Required action
Only a slice of the listing below is wanted. Retype the lines from the one containing "Click the yellow number 2 link badge" through the one containing "Switch to the Kalkulation", exactly, both ends included.

Exercise input
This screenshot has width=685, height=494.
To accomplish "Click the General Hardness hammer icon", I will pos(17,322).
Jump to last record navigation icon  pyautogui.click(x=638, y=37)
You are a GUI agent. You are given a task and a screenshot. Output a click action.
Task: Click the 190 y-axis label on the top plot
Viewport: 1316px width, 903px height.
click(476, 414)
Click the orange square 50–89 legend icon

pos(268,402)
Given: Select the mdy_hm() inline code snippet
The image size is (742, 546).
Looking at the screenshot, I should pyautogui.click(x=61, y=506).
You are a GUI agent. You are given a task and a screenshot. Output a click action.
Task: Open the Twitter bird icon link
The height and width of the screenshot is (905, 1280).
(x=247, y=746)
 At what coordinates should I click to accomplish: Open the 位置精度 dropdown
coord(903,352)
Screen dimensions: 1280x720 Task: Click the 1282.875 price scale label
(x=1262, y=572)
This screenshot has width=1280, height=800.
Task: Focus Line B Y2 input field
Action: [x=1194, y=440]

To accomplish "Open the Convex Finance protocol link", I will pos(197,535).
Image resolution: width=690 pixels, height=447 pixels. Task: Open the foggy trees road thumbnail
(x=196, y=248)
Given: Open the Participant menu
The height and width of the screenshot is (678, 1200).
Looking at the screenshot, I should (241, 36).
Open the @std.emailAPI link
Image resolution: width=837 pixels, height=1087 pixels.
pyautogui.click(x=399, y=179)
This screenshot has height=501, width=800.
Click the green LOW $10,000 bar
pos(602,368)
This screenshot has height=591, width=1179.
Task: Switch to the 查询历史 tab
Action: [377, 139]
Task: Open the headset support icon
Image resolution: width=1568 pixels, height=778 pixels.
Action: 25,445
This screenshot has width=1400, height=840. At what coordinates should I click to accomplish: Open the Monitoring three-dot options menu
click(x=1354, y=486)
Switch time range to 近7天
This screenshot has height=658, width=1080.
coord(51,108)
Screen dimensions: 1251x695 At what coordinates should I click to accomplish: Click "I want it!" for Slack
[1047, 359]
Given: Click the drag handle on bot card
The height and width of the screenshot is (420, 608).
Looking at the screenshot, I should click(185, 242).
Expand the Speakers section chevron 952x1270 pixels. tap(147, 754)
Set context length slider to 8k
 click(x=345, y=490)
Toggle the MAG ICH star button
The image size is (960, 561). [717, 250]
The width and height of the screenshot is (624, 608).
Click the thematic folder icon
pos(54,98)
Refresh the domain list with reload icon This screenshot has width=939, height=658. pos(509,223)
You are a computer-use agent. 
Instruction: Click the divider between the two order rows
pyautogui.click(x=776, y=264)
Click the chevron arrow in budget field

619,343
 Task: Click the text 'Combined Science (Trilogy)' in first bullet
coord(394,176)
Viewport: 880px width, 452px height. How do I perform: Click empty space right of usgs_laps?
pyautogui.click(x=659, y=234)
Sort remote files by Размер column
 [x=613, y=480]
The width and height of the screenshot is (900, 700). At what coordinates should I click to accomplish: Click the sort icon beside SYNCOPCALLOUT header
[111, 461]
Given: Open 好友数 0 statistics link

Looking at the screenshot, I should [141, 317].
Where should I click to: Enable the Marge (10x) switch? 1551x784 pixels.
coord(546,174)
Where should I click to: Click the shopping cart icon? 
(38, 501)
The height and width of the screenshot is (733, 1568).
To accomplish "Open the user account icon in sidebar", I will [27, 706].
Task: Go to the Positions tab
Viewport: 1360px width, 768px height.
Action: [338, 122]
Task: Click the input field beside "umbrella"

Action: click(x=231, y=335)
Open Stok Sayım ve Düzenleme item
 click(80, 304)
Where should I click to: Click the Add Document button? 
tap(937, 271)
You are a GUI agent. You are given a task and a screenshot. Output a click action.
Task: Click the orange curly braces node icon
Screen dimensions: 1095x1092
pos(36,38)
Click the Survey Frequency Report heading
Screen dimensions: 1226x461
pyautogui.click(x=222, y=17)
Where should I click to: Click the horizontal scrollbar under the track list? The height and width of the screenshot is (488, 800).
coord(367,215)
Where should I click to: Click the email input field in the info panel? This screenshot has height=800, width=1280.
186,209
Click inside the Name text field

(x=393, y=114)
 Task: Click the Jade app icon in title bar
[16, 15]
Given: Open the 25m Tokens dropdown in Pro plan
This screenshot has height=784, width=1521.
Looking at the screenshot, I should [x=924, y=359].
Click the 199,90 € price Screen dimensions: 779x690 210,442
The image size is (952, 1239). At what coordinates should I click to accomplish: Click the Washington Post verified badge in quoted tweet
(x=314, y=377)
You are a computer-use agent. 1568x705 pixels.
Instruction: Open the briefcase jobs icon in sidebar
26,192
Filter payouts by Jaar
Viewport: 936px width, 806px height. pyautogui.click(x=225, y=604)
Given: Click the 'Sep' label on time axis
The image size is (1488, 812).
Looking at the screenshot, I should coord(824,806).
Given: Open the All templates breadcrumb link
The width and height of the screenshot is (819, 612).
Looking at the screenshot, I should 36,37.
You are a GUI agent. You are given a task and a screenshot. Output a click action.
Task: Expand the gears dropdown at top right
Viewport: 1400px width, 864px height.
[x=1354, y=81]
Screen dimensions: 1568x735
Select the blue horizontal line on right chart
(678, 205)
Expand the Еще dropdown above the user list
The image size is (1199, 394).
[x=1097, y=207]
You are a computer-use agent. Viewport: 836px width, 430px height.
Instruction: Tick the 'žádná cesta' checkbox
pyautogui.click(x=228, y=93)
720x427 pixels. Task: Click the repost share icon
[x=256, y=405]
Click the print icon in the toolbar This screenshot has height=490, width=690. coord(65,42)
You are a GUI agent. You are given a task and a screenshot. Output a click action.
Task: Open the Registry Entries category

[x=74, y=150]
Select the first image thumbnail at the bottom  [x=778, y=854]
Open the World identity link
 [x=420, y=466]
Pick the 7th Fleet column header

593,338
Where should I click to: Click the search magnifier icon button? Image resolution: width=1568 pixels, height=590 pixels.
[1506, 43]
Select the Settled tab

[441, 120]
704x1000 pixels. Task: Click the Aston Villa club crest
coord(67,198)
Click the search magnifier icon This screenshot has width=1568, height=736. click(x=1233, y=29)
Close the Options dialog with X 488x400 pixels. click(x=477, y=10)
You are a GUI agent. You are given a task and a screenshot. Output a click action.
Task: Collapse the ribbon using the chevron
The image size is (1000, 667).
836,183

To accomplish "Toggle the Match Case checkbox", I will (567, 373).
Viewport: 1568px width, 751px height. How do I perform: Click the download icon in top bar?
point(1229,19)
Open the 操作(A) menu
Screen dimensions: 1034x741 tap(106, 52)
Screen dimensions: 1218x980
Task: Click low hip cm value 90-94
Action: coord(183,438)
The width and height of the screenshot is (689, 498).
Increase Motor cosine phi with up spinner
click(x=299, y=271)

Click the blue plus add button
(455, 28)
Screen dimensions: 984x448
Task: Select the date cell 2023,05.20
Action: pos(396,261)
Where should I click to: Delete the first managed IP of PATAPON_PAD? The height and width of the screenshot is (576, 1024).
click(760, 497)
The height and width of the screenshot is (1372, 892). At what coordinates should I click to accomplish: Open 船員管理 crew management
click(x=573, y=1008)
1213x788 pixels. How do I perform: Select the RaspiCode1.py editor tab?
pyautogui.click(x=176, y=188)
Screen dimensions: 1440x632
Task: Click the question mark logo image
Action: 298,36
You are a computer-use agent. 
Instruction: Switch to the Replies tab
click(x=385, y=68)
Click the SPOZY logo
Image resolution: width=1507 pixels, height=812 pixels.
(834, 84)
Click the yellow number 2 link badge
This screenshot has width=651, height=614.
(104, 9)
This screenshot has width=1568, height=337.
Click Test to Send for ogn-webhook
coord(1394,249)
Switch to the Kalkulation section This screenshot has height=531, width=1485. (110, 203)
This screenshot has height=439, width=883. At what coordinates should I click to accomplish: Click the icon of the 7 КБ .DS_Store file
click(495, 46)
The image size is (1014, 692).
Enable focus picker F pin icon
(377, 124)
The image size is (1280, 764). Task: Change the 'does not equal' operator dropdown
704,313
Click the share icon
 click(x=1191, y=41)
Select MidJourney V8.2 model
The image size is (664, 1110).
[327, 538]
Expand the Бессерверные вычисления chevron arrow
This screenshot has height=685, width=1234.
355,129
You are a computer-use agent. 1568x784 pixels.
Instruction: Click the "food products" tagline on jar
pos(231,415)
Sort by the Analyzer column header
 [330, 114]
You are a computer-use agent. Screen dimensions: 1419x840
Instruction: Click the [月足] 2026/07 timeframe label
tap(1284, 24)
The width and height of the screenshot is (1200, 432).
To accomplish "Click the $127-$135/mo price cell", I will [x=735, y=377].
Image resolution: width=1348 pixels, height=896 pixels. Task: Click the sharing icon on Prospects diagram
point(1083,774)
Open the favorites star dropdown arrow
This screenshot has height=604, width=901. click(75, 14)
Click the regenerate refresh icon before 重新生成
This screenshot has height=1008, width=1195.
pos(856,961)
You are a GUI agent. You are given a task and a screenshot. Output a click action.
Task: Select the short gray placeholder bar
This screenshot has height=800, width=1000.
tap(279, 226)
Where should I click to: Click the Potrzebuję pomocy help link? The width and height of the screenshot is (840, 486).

Response area
Click the yellow number 2 link badge
This screenshot has width=651, height=614.
(104, 9)
This screenshot has width=1568, height=337.
Click Test to Send for ogn-webhook
coord(1394,249)
Switch to the Kalkulation section This screenshot has height=531, width=1485. (110, 203)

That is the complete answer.